**RECORDED DATA**
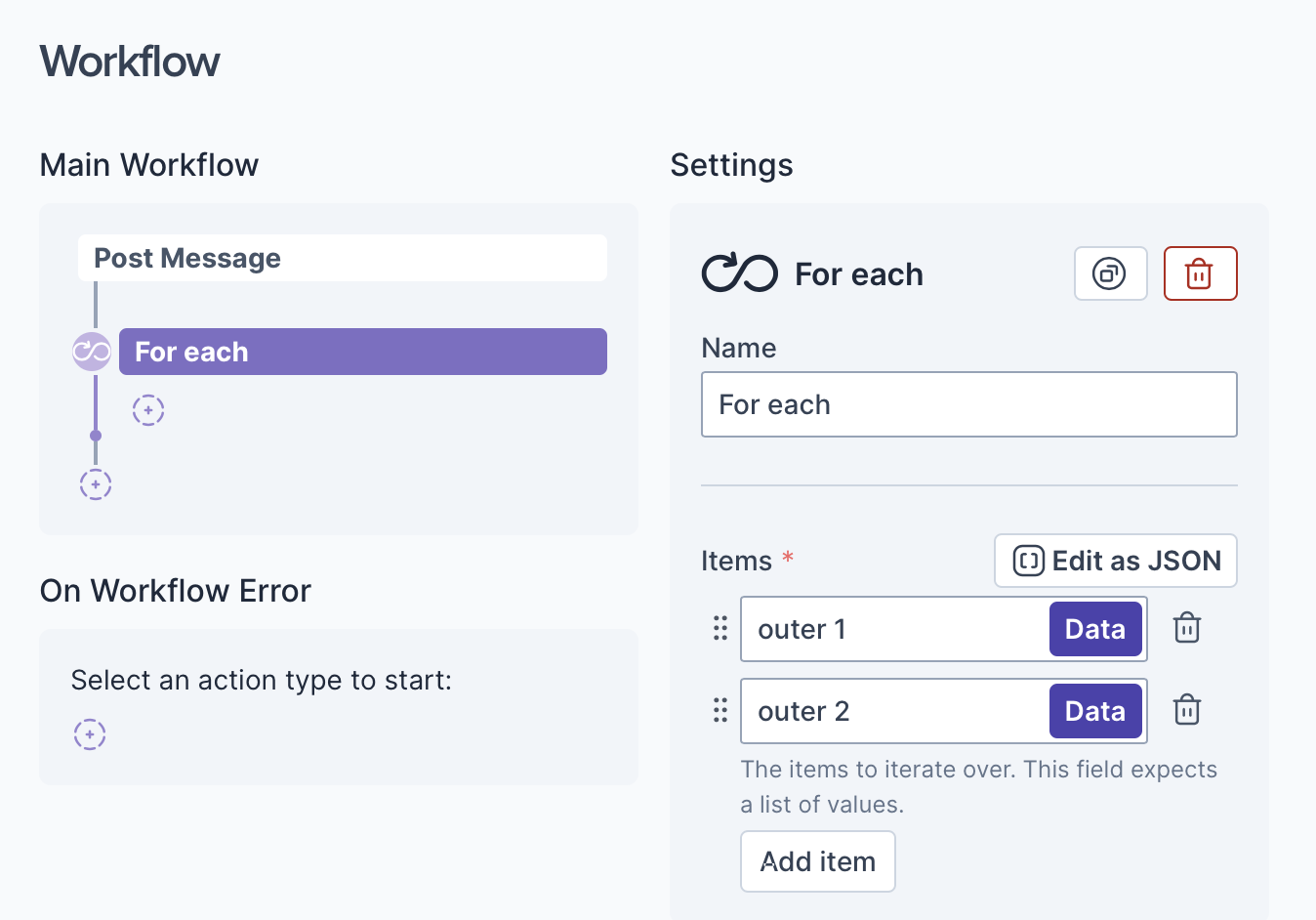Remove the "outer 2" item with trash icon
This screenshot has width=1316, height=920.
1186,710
...
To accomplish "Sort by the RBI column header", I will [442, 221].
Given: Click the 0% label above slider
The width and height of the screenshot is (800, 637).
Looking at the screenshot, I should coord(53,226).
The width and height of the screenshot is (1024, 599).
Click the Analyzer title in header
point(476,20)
==
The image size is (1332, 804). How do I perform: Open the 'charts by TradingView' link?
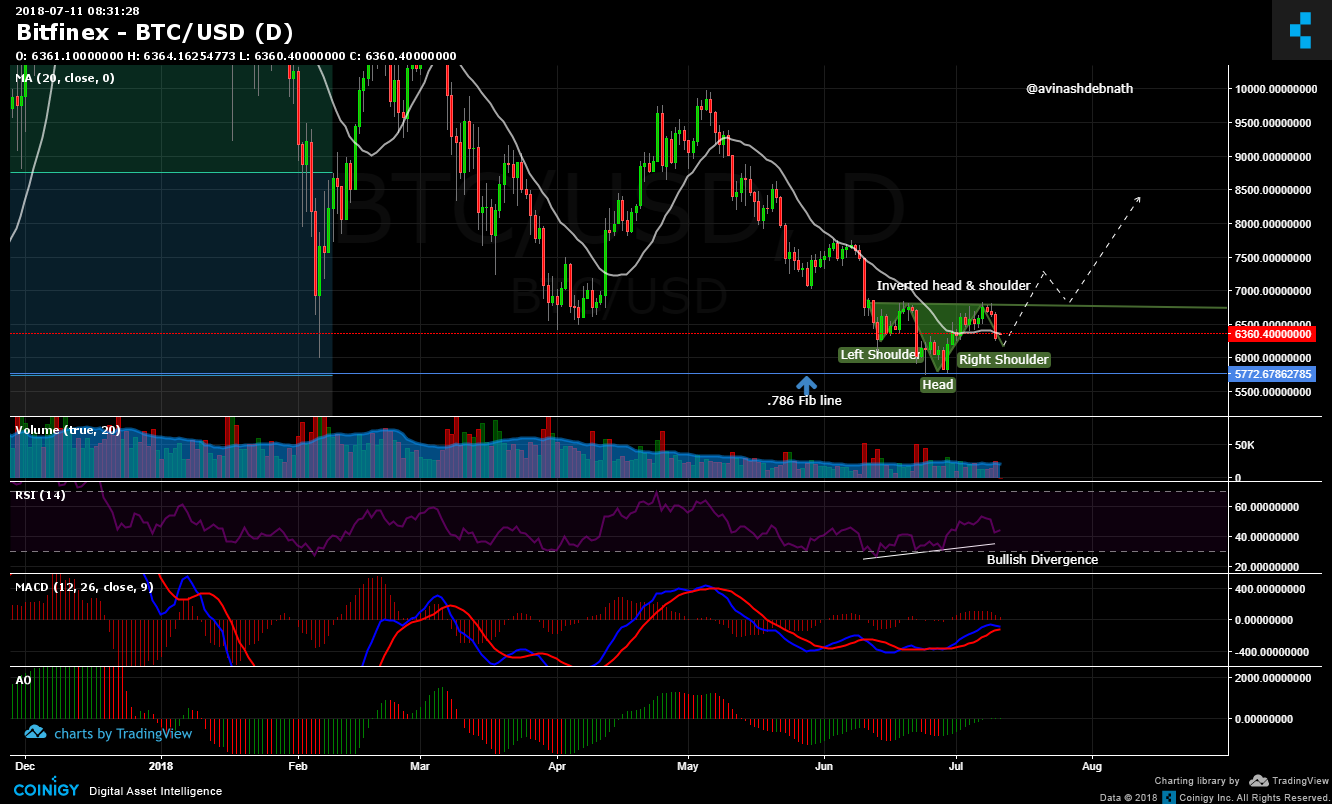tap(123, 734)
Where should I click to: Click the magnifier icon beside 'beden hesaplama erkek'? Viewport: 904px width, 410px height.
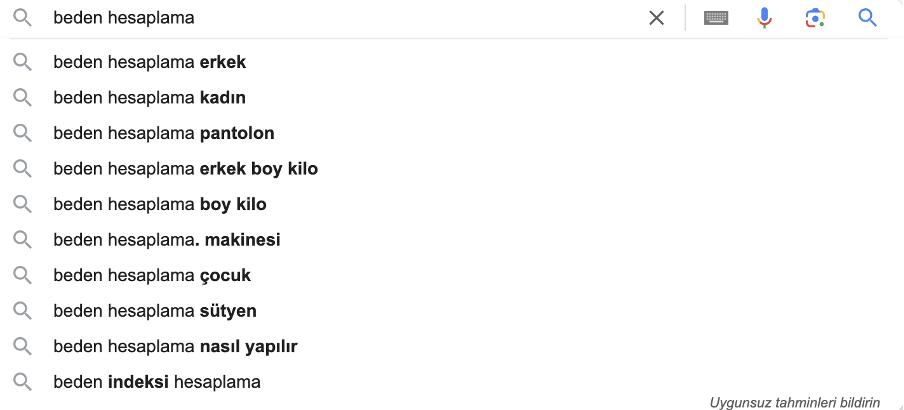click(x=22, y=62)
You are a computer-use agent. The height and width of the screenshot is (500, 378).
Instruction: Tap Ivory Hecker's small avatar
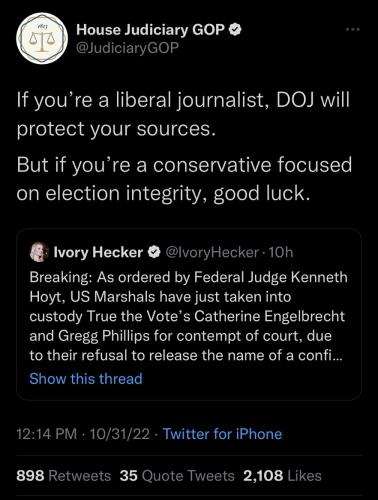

**TASK STATEMENT**
Take the line above containing "You are a computer-use", the line containing "Instruction: Tap Ivory Hecker's small avatar", and all lines in between, and copy them exactly without anything else.

**EXPECTED ANSWER**
You are a computer-use agent. The height and width of the screenshot is (500, 378).
Instruction: Tap Ivory Hecker's small avatar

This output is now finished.